Sunday, July 11, 2010

Short Sales and your Credit Score - by Tom Brewer

Short Sales and your Credit Score

Arlington homeowners and homebuyers should know that they have an option other than foreclosure if a situation occurs that results in the homeowner no longer being able to pay for their mortgage. While this can be a very stressful situation, there are options available that won’t affect your credit as much as a foreclosure would. One of the most popular is the short sale.

Many distressed homeowners wonder how a short sale will affect their credit scores. Before explaining how it is affected, let us define what a credit score is. Your credit score is determined by your bill payment history, the amounts you owe, length of your credit history and the types of credit you use.

It is not possible to determine from a credit report if a foreclosure is a short sale, a settled account or a deed in lieu of foreclosure or some other variation of a regular foreclosure. All of these that appear on a credit report are treated as serious delinquencies so they have a negative impact on the score much like a charge-off or tax lien.

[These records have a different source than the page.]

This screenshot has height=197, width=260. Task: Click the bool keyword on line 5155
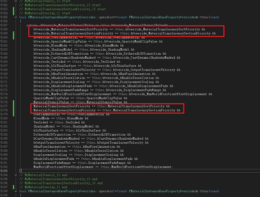pyautogui.click(x=23, y=17)
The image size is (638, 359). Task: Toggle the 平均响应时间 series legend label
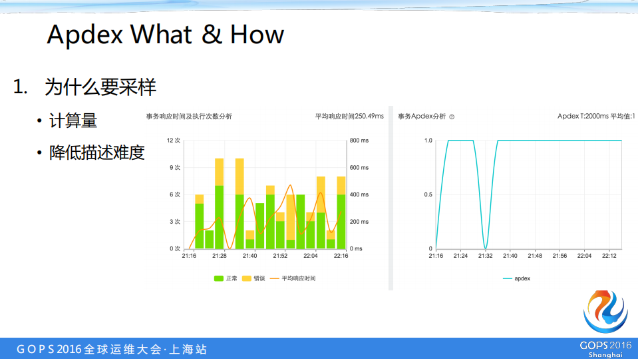tap(299, 278)
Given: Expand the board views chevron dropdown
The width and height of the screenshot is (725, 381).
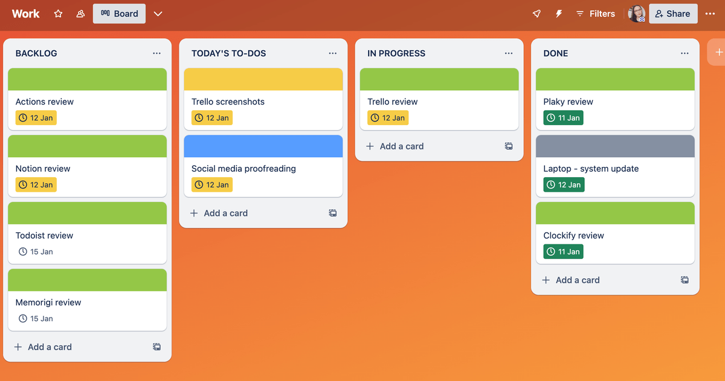Looking at the screenshot, I should point(158,14).
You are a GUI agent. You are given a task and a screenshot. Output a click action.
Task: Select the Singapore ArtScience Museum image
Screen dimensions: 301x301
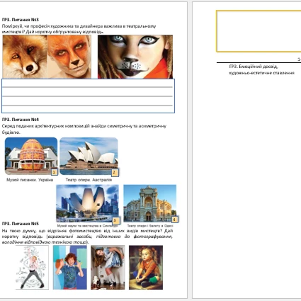(x=87, y=203)
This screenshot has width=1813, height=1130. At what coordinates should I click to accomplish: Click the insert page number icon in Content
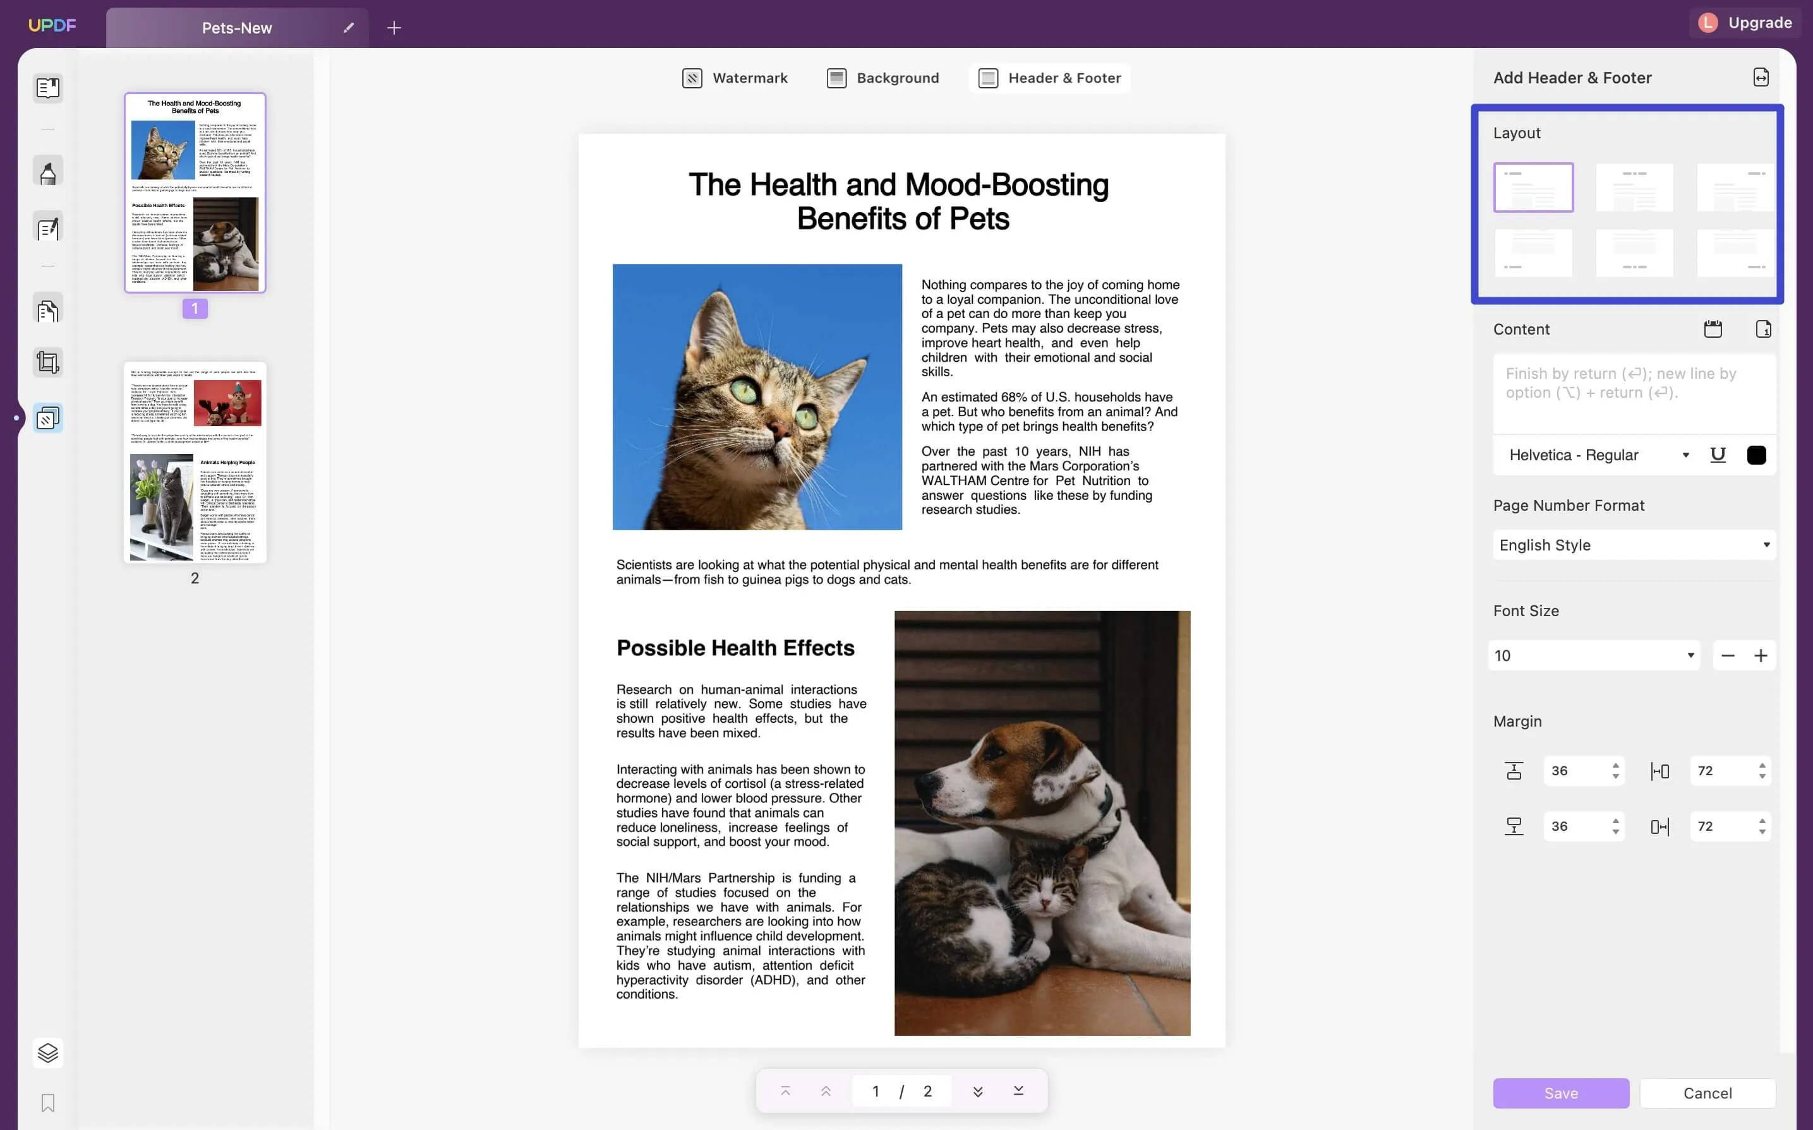tap(1764, 330)
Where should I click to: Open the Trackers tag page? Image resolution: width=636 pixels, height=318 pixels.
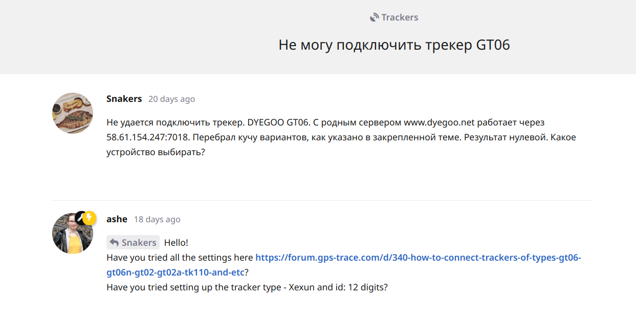pos(399,17)
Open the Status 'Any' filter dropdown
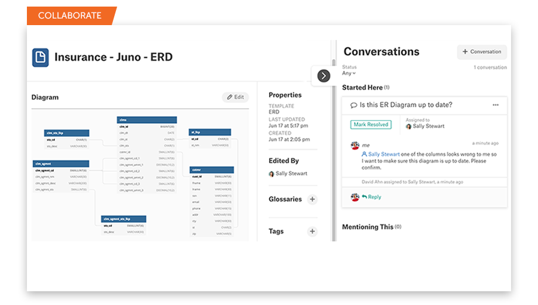This screenshot has height=305, width=538. (x=349, y=74)
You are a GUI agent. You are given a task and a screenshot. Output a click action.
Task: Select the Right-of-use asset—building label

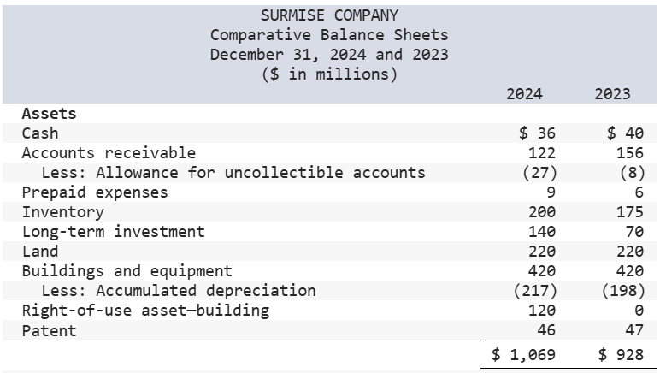(145, 311)
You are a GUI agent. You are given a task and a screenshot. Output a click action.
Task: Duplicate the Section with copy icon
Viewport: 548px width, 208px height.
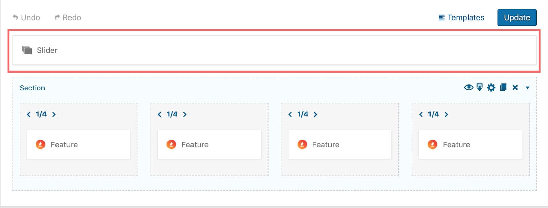tap(503, 88)
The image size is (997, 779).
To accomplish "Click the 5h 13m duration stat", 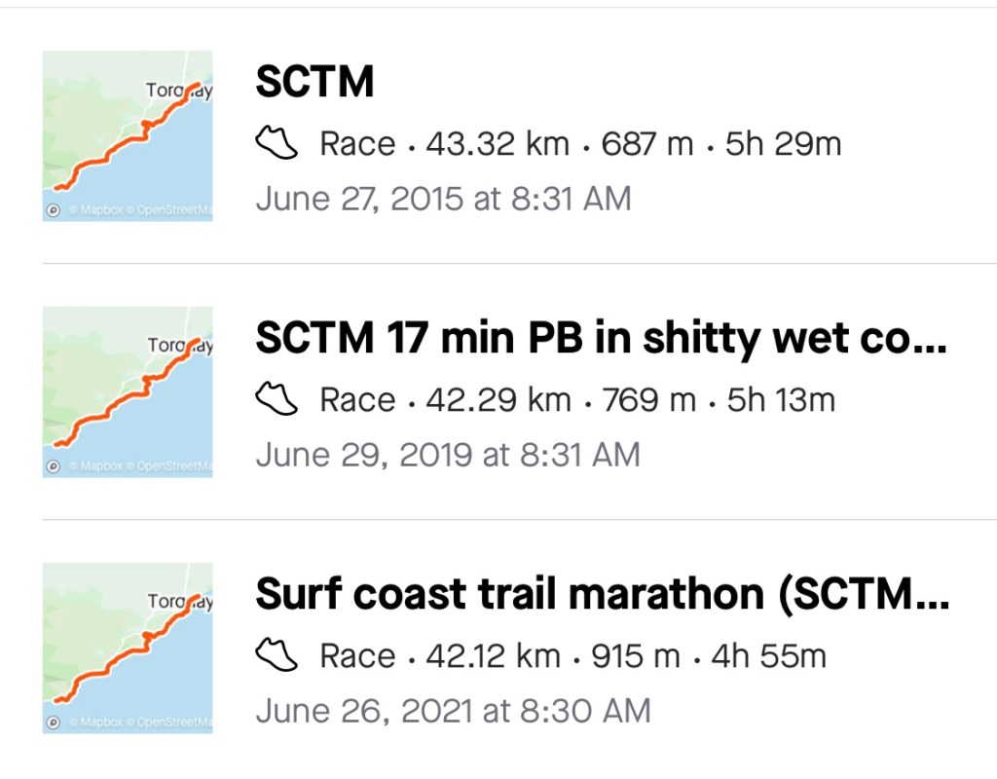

While your credit score is decreased by 100 to 200 points on a scale of 300 to 850, the report itself looks much better. A short sale appears much better than a foreclosure because by doing a short sale, it clearly shows that you have done something to deal with the foreclosure instead of letting it go. As a matter of fact, the Fair Housing Association has a loan program in place for borrowers who have had a short sale.

The one way to lessen your credit score deduction with a short sale is not to be late with the payments because late payments are very destructive to your credit score. Go to www.tombrewerjr.com for more information.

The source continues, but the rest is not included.